Methods for Determining Partial Charges

Question

I want to run classical molecular dynamics simulations of a periodically replicated surface (rutile $\ce{TiO2}$ with grooves). In order to do so, I first need to solve for the partial charges residing on each atom of the surface. What electronic structure methods are available for determining the partial charges on a surface?

I am vaguely familiar with Mulliken population analysis, but my understanding is that this method is not the most accurate. What other methods are commonly used, and how accurate are each of these methods?

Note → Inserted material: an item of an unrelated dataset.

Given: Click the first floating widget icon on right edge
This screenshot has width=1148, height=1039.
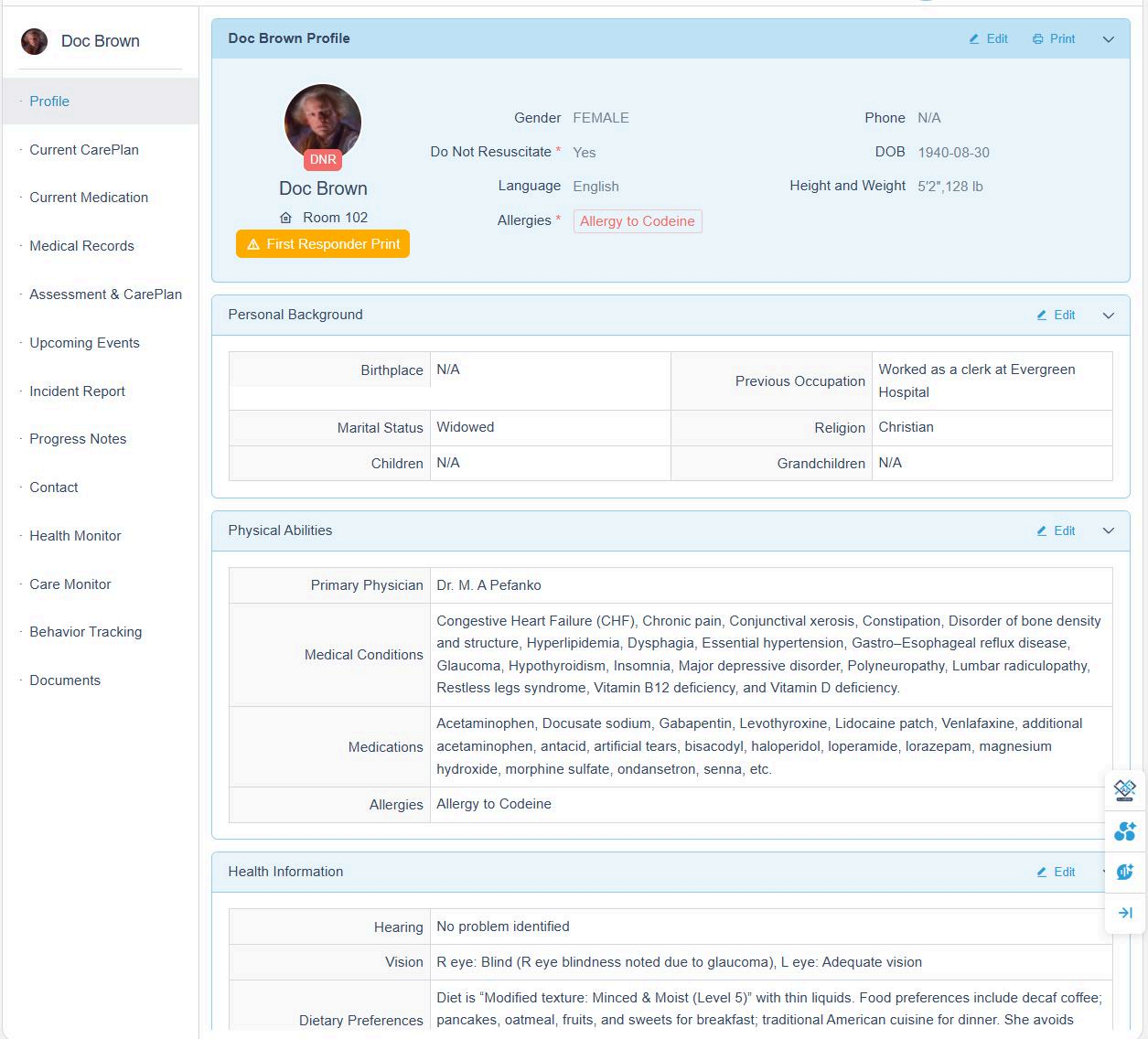Looking at the screenshot, I should [1124, 788].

Finally, what are some good (and free) packages for performing such calculations? I've used SIESTA in the past, is that well-suited for determining partial charges of a surface?

Answer 1

There are lots, and I mean lots of methods and software programs to produce partial charges. See Wikipedia for a small (incomplete list)

Let's start with the basics. The idea of a partial atomic charge, while useful for concept, can not be defined uniquely. Quantum chemical methods (whether wavefunction or DFT) produce some sort of electron density. Different schemes divide up that electron density in different ways.

I like Cramer and Truhlar's categories:

• Class I: Some sort of intuitive or empirical approach (i.e., non-QM). These include methods based on experimental dipole moments and atomic electronegativities, including Gasteiger-Marsili partial charges and other "electronegativity equalization methods" (EEM).
• Class II: Partitioning using wave functions / orbital schemes (including Mulliken charges while very efficient to compute, are basis set dependent.
• Class III: Partitioning the electron density or electrostatic potential (e.g., Hirshfeld, density-fitting schemes, etc.
• Class IV: Semiempirical mapping from Class II or Class III (preferred) to match experimental data like dipole moments.

Almost any modern quantum package will include several schemes to fit partial charges. My personal preference is for something like Hirshfeld charges (i.e., from the electron density, so not basis-set dependent), or electrostatic potential fitting schemes like Merz-Kollman or CHelpG.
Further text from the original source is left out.